28.10.08

Notes on a Napkin

Picnic: what leads most the discussion are ideas about duality.

swamp: with the opposition of above-beneath --> what is present is the idea of decay and putrefaction. Swamps are commonly known for their darkness either figuratively or literally. Either things disappear or get stuck then disappear. Ideas of camouflage with any organism that lives IN the swamp.
From: Dark Eden: The Swamp in 19th Cent. American Culture by David C Miller
"Europeans long had feared and despised uninhabited and uncultivated landscapes. Besides their obvious dangers, such 'desert places' were thought to be ugly and evil. Assisted by an aesthetic revolution in eighteenth-cent Great Britain, however, urbane antebellum Americans took romantic delight in certain wild places such as mountains and forests. Yet swamps seemed neither sublime nor picturesque and thus retained their age-old negative connotations. In the years following the Civil War Americans sought out these newly aestheticized exotic landscapes, particularly in Florida and the Mississippi Delta."
- Miller presents the romanticized view of the swamp environment in history. This is the immediate vision we have, where hierarchy establishes decay and growth , not unlike any other environment. A horizon divides and organizes the swamp, the need for survival dictates that organisms pass through the water's surface inhabiting both the land and the water.

cliff: moving across the surface perpendicular that is itself perpendicular to the surface of the earth. Just like in the swamp, hierarchy is established but vertically relating more so to the forest than the swamp.
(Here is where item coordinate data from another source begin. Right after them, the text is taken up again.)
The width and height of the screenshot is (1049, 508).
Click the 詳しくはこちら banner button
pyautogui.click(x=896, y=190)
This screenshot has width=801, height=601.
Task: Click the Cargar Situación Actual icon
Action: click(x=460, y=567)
[Image & Article from Abitare]



[Ice Age Landscapes in Lower Manhattan]
* what a fantastic viewpoint, collapsing a subterranean wormhole with the Big Apple skyline behind the overhang. Almost as if two points of view were photographed at once without a two point perspective.

forest: After walking around this year's Frieze Art Fair this Tokyo painter caught my eye. Amongst the plethora of quickly made banal art work, his large scale forest was so peaceful. Little irridescent daubs of paint made up the entire 4m wall and cleverly the spatial treatment was to reverse what happens in real life. Meaning trees became negative space while empty space became this compendium of lavender, rose and pearl hues.